Grzegorz Chudzik (Poland) -

If you are an avid jogger, you likely already take your BFF (Best Furry Friend) along with you sometimes. However, did you know that with the help of your dog, you can actually maximize your workout? Cani-cross is a rising sport in which, while running, your dog uses his strength to pull you with the help of an elastic cord. You’ll benefit from this ultimate workout, and your dog will have a blast, too!

The Benefits
Is Cani-cross more beneficial and efficient than running solo? “Even when braking, there is a resistance that makes us use more energy than normal,” says Bérubé. “And when you let your dog run freely, you can reach a surprising speed.” On average, a runner can reach up to 20 km/hour.
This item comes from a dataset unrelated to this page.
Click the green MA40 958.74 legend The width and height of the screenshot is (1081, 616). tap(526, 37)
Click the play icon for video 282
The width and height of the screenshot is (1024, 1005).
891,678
However, if your focus is more on endurance rather than intensity, a moderate effort on your dog’s part will allow you to run longer. Also, not only will you gain strength and endurance, but you’ll develop a bond with your dog that you’ve never had before.


How to Begin
The learning process will likely be more arduous for your dog than for you. Rather than walking at your side, your dog needs to be ahead of you so that you can benefit from his strength. Next, you need to teach him to run directly in front of you, as well as how to control his speed. If he pulls too hard while you’re headed downhill, for example, you’ll lose your balance. He’ll then be too tired to offer strength during the ensuing climb. “With time, you’ll learn to develop little tricks. You can therefore control your dog depending on his energy that day. What’s more important is to manage the effort, as well as the mutual assistance between you and your dog.

The Equipment
The apparel needed for Cani-cross comes in three pieces. First, there is a harness for your dog (much like the ones used for dog-sledding) that is affixed to a bungee cord. This softens the shock of your furry companion’s pulling momentum. The cord is then attached to a belt that you wear around your waist.

The Dog
Many Cani-cross adepts practice with actual sled dogs, such as Siberian Huskies, Alaskan Huskies and Greysters.